* BEGIN Quoted text *
Sunday 29 April 2012

British Pie Awards 2012

This is a big year for Britain. Have we got the energy to put on a memorable celebration for the Queen's Diamond Jubilee? Can the country step up to the plate and deliver a great Olympics? At we think this comes down to whether the plate handed to the average Britain has enough energy in it. And there is more to energy than just calories. Britain needs inspiration. Britain needs passion. Britain needs something to fight for. Britain needs something warm and comforting to get through the times when the rain just doesn't stop.

Britain needs fantastic pies.
* END Quoted text *
Things to do:
#1 In the pie awards post, which celebration for the Queen does the writer mention?
#2 Write the next part of the British Pie Awards post, picking up after its final line.
The records that come next are separate material and have no connection to the pie awards post.
* BEGIN Entries supplied *
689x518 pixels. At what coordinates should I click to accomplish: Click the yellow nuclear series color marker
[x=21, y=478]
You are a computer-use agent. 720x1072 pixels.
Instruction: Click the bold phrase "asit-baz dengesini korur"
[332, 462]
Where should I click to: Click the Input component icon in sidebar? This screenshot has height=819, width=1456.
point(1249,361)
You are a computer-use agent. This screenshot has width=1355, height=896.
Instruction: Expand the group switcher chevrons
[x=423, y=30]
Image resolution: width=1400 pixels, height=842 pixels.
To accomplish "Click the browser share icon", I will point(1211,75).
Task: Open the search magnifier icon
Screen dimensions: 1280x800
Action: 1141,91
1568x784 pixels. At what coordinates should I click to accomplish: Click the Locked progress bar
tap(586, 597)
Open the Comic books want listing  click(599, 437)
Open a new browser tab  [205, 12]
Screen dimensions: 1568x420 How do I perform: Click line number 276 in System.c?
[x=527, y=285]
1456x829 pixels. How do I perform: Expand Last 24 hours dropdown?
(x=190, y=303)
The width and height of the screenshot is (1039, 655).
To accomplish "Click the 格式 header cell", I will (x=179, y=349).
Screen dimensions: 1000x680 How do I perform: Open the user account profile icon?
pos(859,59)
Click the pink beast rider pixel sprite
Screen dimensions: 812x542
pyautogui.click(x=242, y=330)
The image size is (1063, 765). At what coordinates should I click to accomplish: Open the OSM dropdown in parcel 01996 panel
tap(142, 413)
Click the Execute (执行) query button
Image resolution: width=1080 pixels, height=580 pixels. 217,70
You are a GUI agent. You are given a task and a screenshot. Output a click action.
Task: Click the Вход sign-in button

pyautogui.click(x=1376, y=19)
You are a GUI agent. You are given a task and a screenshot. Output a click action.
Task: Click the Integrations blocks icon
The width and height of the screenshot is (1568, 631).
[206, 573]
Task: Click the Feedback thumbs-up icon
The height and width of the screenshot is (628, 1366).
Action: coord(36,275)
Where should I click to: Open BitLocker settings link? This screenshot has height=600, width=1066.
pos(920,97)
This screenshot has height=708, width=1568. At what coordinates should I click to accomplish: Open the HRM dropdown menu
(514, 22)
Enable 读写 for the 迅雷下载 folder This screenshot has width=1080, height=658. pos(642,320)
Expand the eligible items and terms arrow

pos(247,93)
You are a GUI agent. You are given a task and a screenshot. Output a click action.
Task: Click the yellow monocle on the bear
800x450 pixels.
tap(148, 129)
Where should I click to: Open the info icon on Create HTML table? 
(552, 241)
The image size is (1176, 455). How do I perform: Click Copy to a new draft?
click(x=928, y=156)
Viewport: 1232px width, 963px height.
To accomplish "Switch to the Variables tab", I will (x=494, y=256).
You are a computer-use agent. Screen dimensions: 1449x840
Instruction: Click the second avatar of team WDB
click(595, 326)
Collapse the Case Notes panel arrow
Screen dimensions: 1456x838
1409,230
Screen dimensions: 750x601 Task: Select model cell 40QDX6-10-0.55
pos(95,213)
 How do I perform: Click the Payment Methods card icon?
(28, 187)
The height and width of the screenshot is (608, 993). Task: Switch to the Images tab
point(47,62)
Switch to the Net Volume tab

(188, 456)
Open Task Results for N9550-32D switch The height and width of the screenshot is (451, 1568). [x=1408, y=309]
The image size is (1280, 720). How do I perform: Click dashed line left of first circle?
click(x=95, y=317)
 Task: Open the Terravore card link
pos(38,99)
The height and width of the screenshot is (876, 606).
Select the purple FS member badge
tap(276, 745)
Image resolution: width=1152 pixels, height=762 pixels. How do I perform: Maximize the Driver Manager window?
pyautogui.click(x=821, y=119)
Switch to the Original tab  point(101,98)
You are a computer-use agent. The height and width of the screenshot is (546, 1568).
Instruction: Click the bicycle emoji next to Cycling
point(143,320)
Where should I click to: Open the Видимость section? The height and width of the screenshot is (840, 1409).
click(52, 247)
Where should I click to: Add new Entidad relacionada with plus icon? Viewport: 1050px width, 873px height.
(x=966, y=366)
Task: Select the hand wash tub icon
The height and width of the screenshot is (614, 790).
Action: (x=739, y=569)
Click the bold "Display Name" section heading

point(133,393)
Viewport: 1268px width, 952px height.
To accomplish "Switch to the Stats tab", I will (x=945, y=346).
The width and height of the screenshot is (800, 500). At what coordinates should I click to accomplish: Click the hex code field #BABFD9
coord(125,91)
* END Entries supplied *
Answers below:
#1 The Queen's Diamond Jubilee.

#2
This is the fifth year of the British Pie Awards
This is where the British Pie Awards can help. By giving the best pie makers across the land the recognition they deserve this helps drive up standards. As the home of pies the bench mark is already high in Britain but we need the absolute best from our pie makers this year. The 2012 awards were held in Melton Mowbray on Wednesday 25th April. They didn't just judge Melton Mowbray pork pies but a number of different pie categories. It is good to see a number of pies recommended by us here at pierate that were among the winner. The team at Morecambe Football Club were again successful in a number of areas including best football pie and best small producer. The supreme champion was Dunkleys of Wellingborough (no I didn't know where it was either but apparently it is near Northampton). They won with a very intriguing flavour of Chicken, Ham, Mushroom, Buttered Leeks & Suet Pastry Pie. Congratulations to all at Dunkleys, it appears the Pierateers have a new destination to sail to.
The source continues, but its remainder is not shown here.